AP-tagged Rrp1p cosediments with 66S pre-ribosomes on sucrose velocity gradients. Whole-cell extracts were prepared from JWY6144 (RRP1-TAP) and fractionated on 7%–47% sucrose velocity gradients. Peaks representing 40S and 60S ribosomal subunits and 80S ribosomes are labeled. Fractions from the sucrose gradients were collected, and proteins were TCA-precipitated and subjected to immunoblot analysis to detect Tap-tagged Rrp1p.

FIGURE 8.

Rrp1p associates with pre-rRNAs in vivo. Whole-cell extracts were prepared from the RRP1-TAP strain JWY6144, and the untagged RRP1 control strain JWY3400. RNA was extracted from whole cells and from the affinity-purified samples from both tagged and untagged strains. (A) RNAs were detected using Northern blotting with specific oligonucleotide probes complementary to pre-rRNA and mature rRNAs. (B) Primer extension was used to detect A₂, A₃, and B_L and B_S 5′ ends (27S plus 7S) as well as 25.5S and 35S pre-rRNAs.
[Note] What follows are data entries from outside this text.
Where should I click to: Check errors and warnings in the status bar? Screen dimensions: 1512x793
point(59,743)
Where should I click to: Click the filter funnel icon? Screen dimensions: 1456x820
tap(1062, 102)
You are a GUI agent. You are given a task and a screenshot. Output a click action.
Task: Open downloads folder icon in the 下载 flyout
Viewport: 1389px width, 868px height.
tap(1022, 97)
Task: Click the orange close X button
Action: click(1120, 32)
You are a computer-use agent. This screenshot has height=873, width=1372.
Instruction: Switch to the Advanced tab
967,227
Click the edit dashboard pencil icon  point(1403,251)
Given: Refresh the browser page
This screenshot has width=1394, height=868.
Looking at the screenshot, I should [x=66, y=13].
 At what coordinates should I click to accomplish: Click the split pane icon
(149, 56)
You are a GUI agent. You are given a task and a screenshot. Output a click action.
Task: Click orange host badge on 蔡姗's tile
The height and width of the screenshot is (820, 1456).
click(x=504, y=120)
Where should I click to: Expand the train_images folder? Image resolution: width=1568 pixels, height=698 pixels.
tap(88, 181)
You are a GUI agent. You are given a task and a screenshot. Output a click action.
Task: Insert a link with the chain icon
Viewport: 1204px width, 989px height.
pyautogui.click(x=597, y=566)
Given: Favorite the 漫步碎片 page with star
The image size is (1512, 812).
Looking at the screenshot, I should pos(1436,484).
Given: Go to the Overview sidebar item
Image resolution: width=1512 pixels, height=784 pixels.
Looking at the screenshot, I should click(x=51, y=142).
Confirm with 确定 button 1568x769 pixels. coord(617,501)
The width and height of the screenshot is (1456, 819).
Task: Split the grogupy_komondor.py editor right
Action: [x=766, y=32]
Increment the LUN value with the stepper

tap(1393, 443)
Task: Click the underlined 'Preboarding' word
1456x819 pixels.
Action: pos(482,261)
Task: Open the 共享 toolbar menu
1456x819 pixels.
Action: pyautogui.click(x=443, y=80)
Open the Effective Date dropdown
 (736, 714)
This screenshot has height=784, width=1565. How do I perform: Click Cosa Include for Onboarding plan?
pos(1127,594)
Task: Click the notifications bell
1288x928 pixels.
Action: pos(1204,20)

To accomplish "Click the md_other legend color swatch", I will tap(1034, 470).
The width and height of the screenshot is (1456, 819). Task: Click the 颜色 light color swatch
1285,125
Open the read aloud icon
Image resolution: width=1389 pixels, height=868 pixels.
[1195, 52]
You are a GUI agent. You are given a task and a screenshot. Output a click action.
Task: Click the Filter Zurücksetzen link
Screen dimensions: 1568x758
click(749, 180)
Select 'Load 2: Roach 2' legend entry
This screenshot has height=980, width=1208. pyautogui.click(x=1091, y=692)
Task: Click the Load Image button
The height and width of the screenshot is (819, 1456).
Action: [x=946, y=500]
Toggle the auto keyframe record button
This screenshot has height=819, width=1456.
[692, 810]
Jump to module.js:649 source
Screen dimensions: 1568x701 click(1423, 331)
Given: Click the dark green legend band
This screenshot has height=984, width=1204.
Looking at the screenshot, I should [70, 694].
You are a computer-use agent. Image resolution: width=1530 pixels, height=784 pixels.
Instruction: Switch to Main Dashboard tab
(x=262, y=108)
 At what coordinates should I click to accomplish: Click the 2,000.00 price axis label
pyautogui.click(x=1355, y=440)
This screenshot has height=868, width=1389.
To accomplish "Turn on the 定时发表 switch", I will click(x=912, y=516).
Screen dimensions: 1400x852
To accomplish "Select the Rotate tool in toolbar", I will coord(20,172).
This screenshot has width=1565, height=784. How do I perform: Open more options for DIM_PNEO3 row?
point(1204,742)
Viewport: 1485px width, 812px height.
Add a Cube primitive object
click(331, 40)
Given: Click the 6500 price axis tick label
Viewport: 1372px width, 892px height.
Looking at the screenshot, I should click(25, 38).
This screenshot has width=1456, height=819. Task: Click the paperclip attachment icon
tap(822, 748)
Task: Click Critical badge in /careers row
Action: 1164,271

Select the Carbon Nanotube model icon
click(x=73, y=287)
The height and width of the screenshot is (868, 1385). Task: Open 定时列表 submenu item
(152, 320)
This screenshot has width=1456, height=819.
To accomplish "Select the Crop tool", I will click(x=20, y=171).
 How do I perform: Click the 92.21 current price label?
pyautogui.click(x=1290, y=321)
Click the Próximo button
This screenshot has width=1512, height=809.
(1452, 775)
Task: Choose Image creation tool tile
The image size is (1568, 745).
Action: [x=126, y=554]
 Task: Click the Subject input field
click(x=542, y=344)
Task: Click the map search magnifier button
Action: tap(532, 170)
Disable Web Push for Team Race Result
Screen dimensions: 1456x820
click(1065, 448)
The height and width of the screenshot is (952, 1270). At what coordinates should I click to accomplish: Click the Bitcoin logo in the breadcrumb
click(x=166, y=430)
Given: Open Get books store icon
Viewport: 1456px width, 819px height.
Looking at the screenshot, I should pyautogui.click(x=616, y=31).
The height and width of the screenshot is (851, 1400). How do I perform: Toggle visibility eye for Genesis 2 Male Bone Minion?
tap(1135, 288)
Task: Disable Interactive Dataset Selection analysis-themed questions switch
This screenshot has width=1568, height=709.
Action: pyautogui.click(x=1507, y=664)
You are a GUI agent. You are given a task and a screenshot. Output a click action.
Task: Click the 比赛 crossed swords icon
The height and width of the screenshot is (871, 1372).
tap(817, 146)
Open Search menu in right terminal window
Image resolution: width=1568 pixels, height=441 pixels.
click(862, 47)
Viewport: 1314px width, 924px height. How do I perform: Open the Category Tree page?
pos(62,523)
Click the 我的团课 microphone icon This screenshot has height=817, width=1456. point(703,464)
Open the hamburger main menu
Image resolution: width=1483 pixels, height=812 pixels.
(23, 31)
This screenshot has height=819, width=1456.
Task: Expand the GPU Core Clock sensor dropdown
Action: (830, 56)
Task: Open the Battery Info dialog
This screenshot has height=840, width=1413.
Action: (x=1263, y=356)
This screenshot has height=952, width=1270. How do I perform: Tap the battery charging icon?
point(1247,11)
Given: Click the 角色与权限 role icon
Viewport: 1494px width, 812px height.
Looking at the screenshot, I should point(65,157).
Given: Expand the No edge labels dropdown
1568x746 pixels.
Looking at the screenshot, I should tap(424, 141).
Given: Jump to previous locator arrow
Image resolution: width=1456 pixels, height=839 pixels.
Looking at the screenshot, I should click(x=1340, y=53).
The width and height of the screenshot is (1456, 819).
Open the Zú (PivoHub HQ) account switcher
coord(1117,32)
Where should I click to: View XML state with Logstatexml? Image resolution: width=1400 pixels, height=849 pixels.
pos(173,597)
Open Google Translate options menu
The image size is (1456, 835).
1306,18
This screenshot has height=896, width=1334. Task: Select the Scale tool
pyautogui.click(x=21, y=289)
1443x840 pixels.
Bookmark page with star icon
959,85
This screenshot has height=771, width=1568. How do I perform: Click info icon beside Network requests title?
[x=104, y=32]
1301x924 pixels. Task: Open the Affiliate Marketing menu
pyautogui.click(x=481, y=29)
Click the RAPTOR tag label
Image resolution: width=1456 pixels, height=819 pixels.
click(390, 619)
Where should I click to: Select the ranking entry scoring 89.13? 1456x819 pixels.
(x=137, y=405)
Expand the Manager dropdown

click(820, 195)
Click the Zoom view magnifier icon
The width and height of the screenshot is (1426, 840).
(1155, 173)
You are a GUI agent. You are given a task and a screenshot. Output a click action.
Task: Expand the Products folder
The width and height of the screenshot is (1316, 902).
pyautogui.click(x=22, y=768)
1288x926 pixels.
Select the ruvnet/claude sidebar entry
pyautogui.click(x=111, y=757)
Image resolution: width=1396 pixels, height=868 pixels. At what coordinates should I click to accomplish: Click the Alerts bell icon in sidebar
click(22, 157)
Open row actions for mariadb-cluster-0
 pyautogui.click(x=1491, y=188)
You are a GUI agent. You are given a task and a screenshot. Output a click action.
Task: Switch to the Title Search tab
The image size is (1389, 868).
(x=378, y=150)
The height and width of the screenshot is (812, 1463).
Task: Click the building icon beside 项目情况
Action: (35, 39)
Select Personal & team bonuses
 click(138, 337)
One hundred percent of TAP affinity-purified and 5% of total RNA were assayed.

FIGURE 9.

Rrp1p associates with ribosomal proteins and nonribo-somal proteins necessary for production of 60S ribosomal subunits. Whole cell extracts were prepared from the RRP1-TAP strain JWY6144 and subjected to tandem affinity purification. Affinity-purified Rrp1p-TAP fractions were precipitated, resolved on a 4%–20% SDS-PAGE gel, and stained with Coomassie blue. Polypeptide bands were excised and identified by mass spectrometry (Tables 1 ▶, 2 ▶).